Wednesday, June 24, 2015

Heresia em Bordeaux? Novas variedades de uvas sendo testadas por lá

Ao que tudo indica, as mudanças climáticas estão causando mais estragos do que se previam e, diante do quadro que se desenha, pesquisadores estão começando a testar novas variedades de uvas que possam vir a integrar os famosos vinhos de Bordeaux, na França. É isso mesmo, caríssimo leitor, num futuro não tão próximo poderemos identificar uvas como a Touriga Nacional (que heresia) em blends de vinhos em Bordeaux.


Durante a safra deste ano, pesquisadores em Bordeaux fermentaram pequenos lotes de vinhos de um vinhedo experimental, onde estão sendo cultivadas 52 variedades de uvas, em grande parte desconhecidas para a região. Seu objetivo será encontrar uvas que possam produzir vinhos ao estilo de Bordeaux quando, ou se, a mudança climática alterar significativamente a estação de crescimento em Bordeaux a um nível que impossibilite o cultivo das castas tradicionais da região. Executado pelo Instituto Nacional Francês de Pesquisa Agrícola (INRA) e apoiado pelo Conselho do Vinho Bordeaux (CIVB), o experimento é tanto quanto ousado e pragmática.

A necessidade nasceu de uma prolongada onda de calor que atingiu a França em 2003. Algumas uvas em Bordeaux pareciam cozinhar na videira, marcando muitos vinhos da safra com aromas de fruta madura, baixa acidez e uma menor capacidade de envelhecer saudavelmente me garrafa. Se o clima de Bordeaux continuar na direção que os dados mostram atualmente, os viticultores podem esperar cada vez mais invernos tempestuosos e molhados e verões quentes e secos, bem como colheitas que chegam antes da janela ideal que oferecia frutos maduros, acidez fresca e taninos maduros. As variedades com amadurecimento mais precoce como Merlot e Sauvignon Blanc são particularmente vulneráveis, mas todas as uvas usadas atualmente para os vinhos de denominação oficiais poderiam ser substituídas em um verão mais seco e quente.

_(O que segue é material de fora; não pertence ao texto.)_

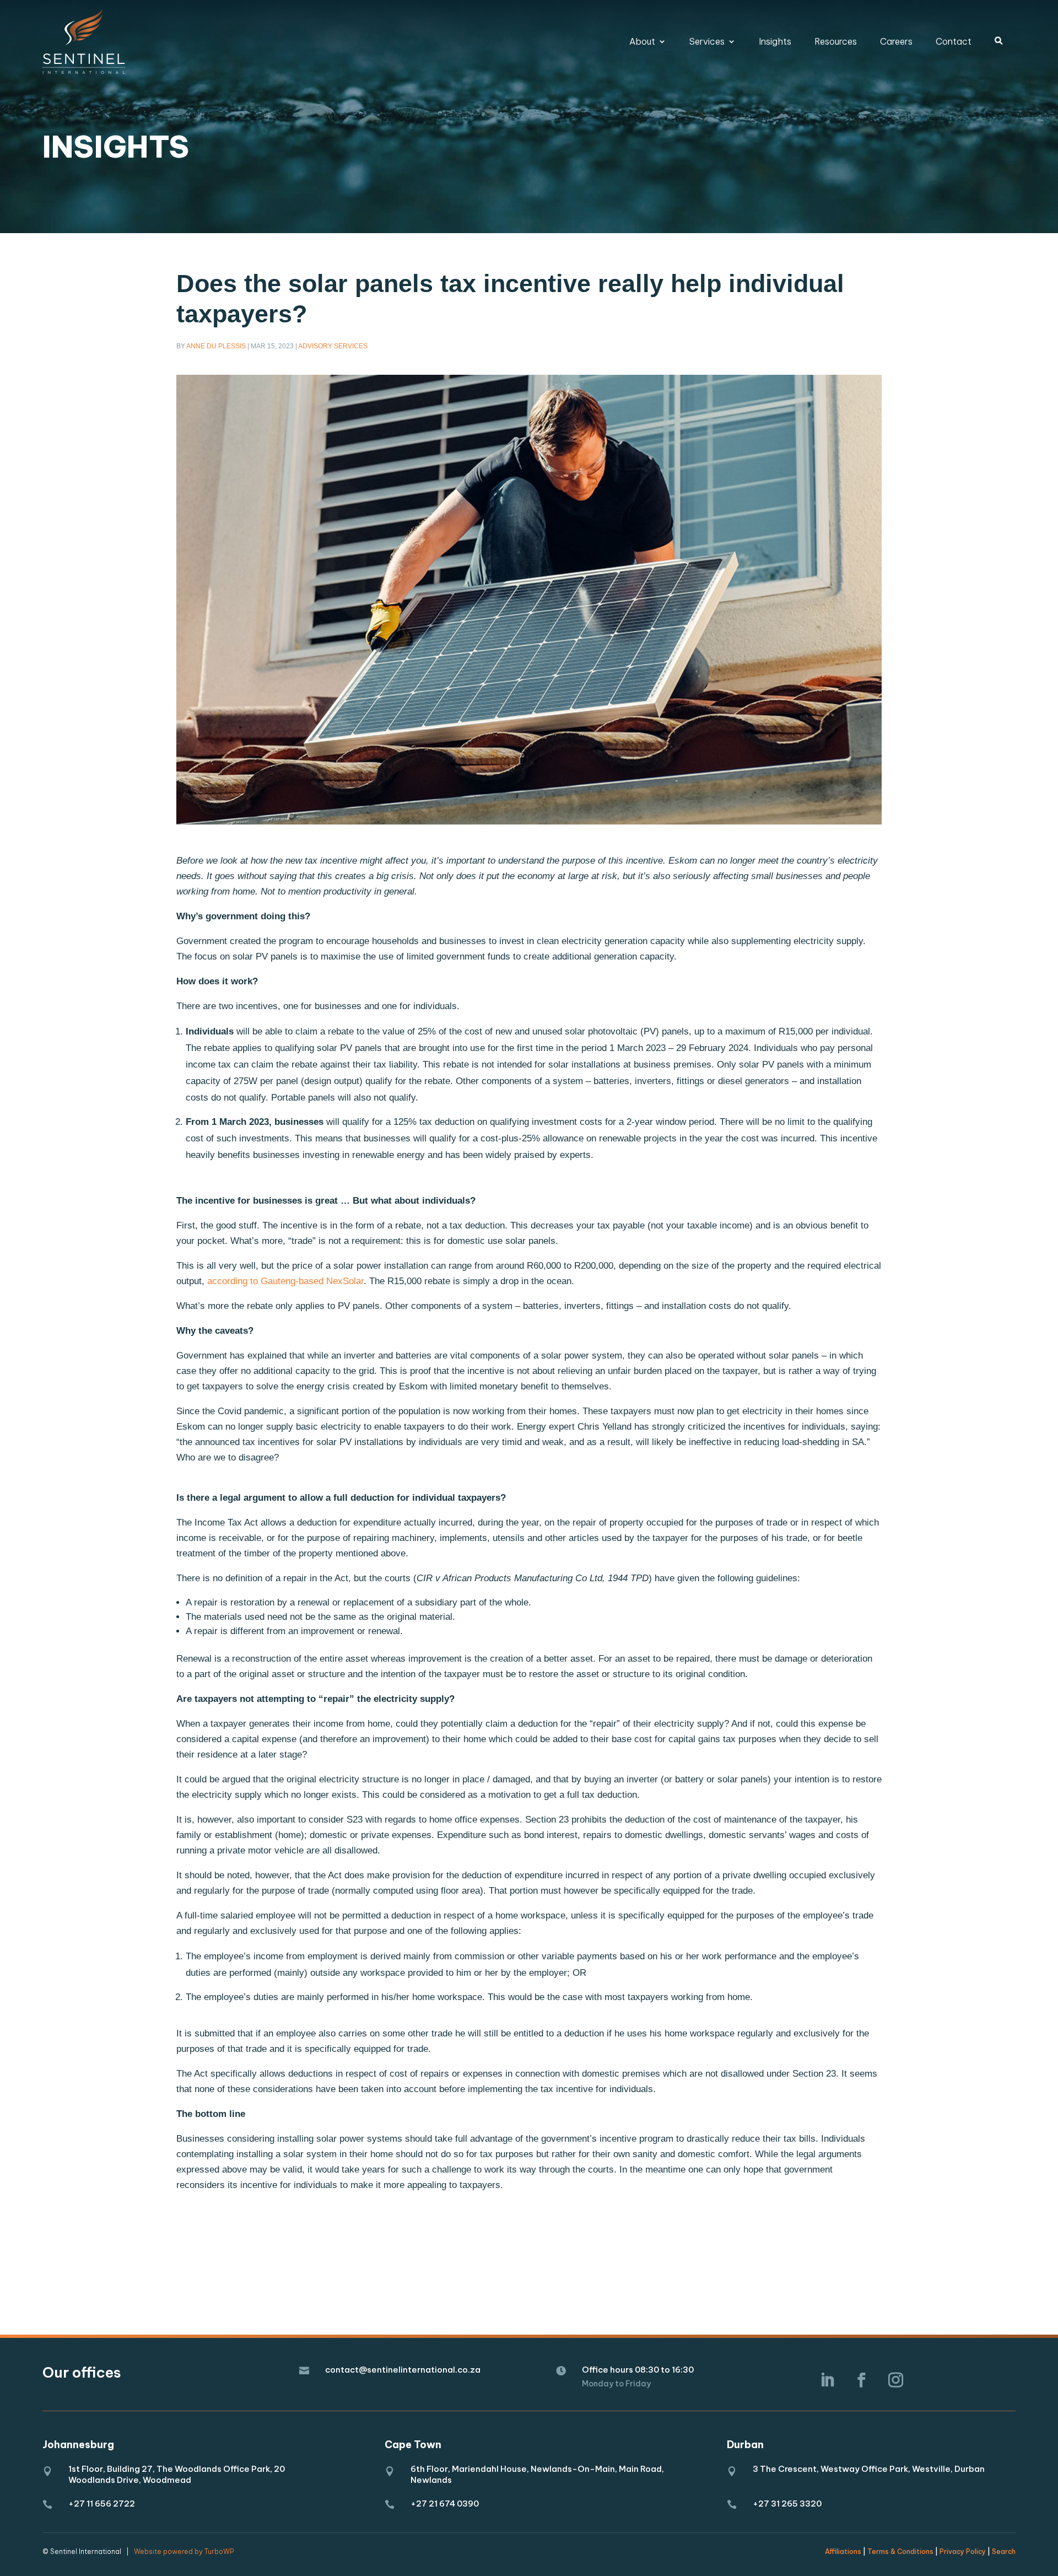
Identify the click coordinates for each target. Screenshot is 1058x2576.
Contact (953, 41)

Os pesquisadores vasculharam as regiões vinícolas mais quentes no globo como a Grécia, Espanha, Itália e Portugal, selecionaram as 52 candidatas e plantaram-nas em 2009 em um vinhedo experimental na denominação Pessac Leognan. Muitas das uvas estrangeiras vão soar familiares para enófilos em geral como por exemplo Sangiovese, Touriga Nacional, Xinomavro e Assyrtiko, para citar algumas delas que são estrelas em seu terroir de origem, mas estranhas para Bordeaux. Uma parte do desafio será aprender a retirar o melhor proveito dessas uvas em um novo clima/região.

Desde 2012, os pesquisadores vem reunindo dados sobre os níveis de fenóis nas uvas e a fase de amadurecimento para cada variedade. Cerca de 20 variedades foram selecionadas pela micro-fermentação deste ano em lotes single vineyard de 30 kg de uvas cada. A equipe de pesquisadores irá analisar os vinhos acabados. Em seguida, os sindicatos de viticultores para as muitas denominações de Bordeaux vão analisar os dados e escolher um punhado de castas que eles acreditam que possam produzir vinhos com características típicas de sua denominação. As denominações pedirão então para que alguns produtores, voluntariamente, cultivem tais castas experimentais, sabendo que os frutos não poderão ser usados para os vinhos AOC. Eles poderão ser vendidos como Vin de France.

Vale ressaltar que, fundamental para o projeto é o objetivo da manutenção, em vez da mudança, do perfil típico dos vinhos de Bordeaux. O Bordelais julga um vinho pela sua capacidade de envelhecer graciosamente, mesmo que o consumidor em geral não mantem seus vinhos guardados por longos períodos. Entretanto, esta é uma marca de qualidade enraizada na psique Bordelais.

Depois, há o sistema de denominações de origem francesa, regulamentada pelo Institut national de l'origine et de la qualité (INAO). O status de Appellation é concedido quando um vinho pode provar que tem uma qualidade única amarrado a um lugar específico. O cronograma para a introdução de uma nova uva nas regras de uma denominação de origem é longo. "É necessário analisar os resultados, prosseguir com os testes comerciais, e através de uma organização que faz o teste de degustação, justificar a manutenção da tipicidade dos seus vinhos. E, finalmente, eles devem participar do processo de regulamentação.

Apesar dos desafios, as pesquisas continuam, pois poderia salvar tanto uma região de vinhos e uma indústria que produz entre 600 e 800 milhões de garrafas de vinho por ano, embarcados para mais de cem países diferentes.